If the Bank of England attempts to reduce quantitative easing, rising bank rates will result in higher mortgage rates and impact the ability of households to meet their payments. If the cost of a mortgage increases, people might also decide to take on a lower mortgage amount. This, in return, impacts the capital that consumers can put up for a property, and thus the ultimate price of the property.

Mortgage market

The size of the residential mortgage market changes continuously based on the amount of newly issued mortgages and the repayments made on existing ones. The mortgage market increases if the value of new mortgages exceed the repayments paid on existing mortgages. 

Mortgage market activity was extremely high before the mortgage crisis and the amount of newly issued loans have never approached pre-crisis levels again. Even though the absolute mortgage market growth in 2019 reached similar levels as seen in 2007, the growth relative to the GDP is lower. This means that the mortgage market is in a healthier situation now compared to 2007, and more deleveraged. 

The lockdown has had significant impact on the residential housing market. Property transactions in April decreased by 53% compared to the year before. This can mainly be caused by restricted viewing and employment uncertainty. The mortgage market has further exhibited recent shrinking as more repayments are made than new lending secured. This was last experienced when the market shrunk in 2009.

Figure 4 – Repayments and new lending by households
[Source: BoE]

Savings and credit

Mortgage rates are dependent on the loan-to-value (LTV) ratio and that is linked to the down payment that households can afford for a property, and therefore the amount they have been able to save.

The lockdown has severely impacted consumer spending, as people were restricted in transport, entertainment and holidays. A recent Barclays report indicates that consumer spending was down by 26.7% compared to a year ago. As a result, people have been increasingly paying off outstanding credit and increased their saving rates.

Figure 5 shows monthly money flows with banks and building societies by households, private non-financial corporations (PNFCs) and intermediate other financial corporations (OFCs).

Households have saved record amounts in April, May and June. In addition to that, household credit has been reduced on average. The question is if this money will all be spent in the following months now that restrictions are being relaxed.

Figure 5 – Monthly savings by households, PNFCs and OFCs
[Source: BoE]

Conclusion

The UK is currently at a stage where it can start to rebuild the economy. The easing of the lockdown restrictions has allowed restaurants and pubs to open up again, which should reduce the number of people on furlough and incentivise consumer spending.
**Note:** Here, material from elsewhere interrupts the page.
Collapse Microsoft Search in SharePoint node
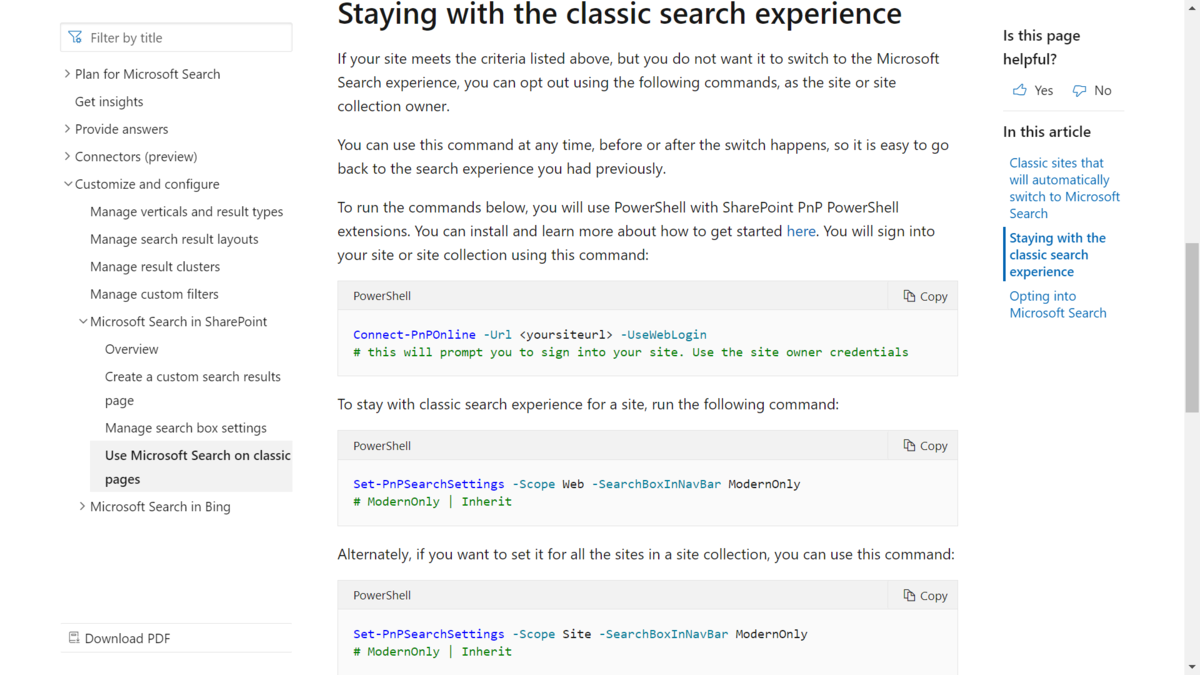The width and height of the screenshot is (1200, 675). 82,322
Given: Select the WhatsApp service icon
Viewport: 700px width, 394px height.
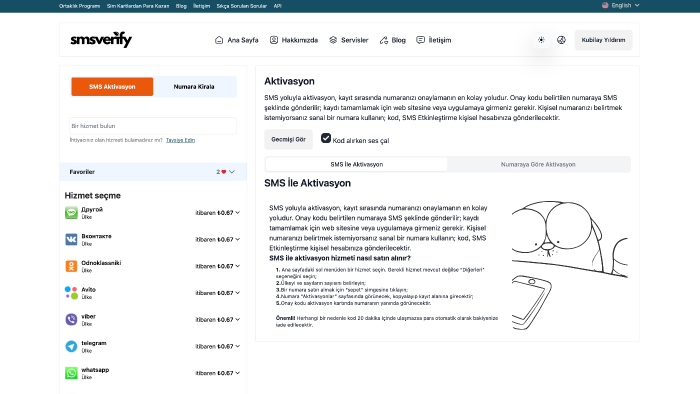Looking at the screenshot, I should click(x=71, y=373).
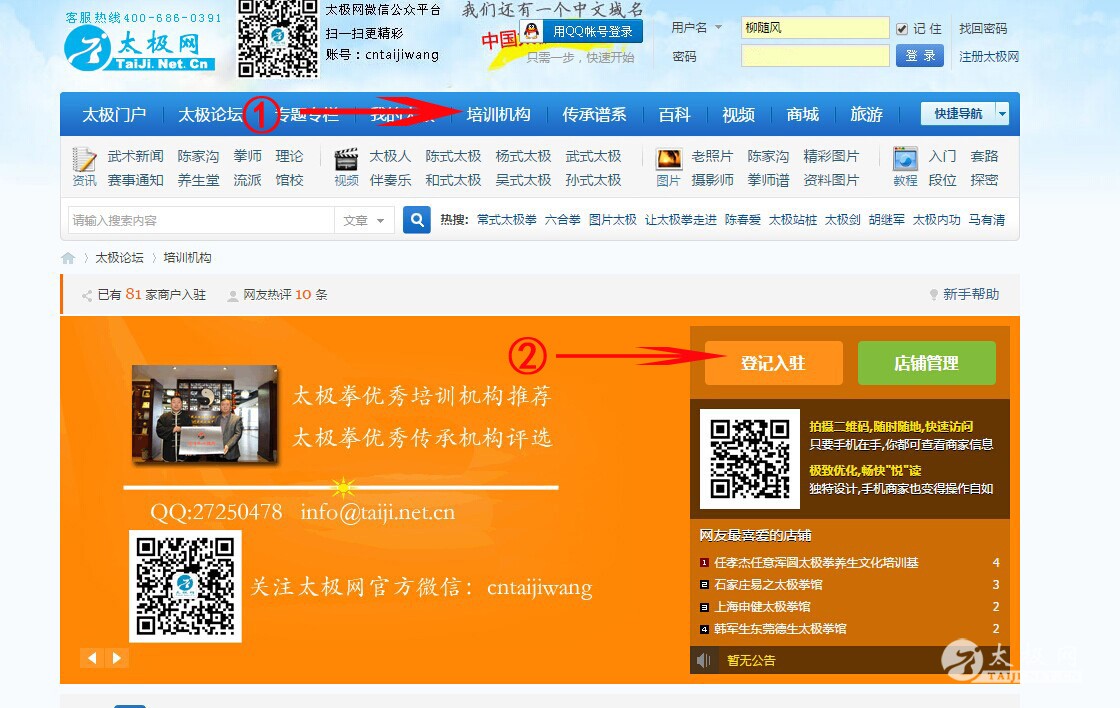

The uncertainty in employment and the ability to work from home has undoubtedly impacted the housing market, resulting in a decline in housing prices over the past four months.

The development of certain macro-economic variables should provide valuable insight into how the housing market will recover. Changes in income have historically been correlated to changes in the housing market and people should therefore focus on how the GDP and employment statistics will develop in the months to come.

Even though there were many downfalls to the lockdown, there are many opportunities for PropTech companies to generate new traction in the housing market.

Covid-19 has presented an opportunity for innovation in the PropTech industry, with companies like Matterport enabling an immersive 3D experience for digital property viewings. Moreover, there are smart brokerage platforms, such as Purple Bricks, that can provide virtual valuations as well.

Aside from uncertainty that people have about their jobs, the conditions for taking a mortgage and buying a house have improved considerably during the lockdown. Bank rates have decreased, private savings have increased, and there is no stamp duty to be paid in the coming 6 months. If the economy recovers well, this could present a favorable juncture for people to enter the housing market.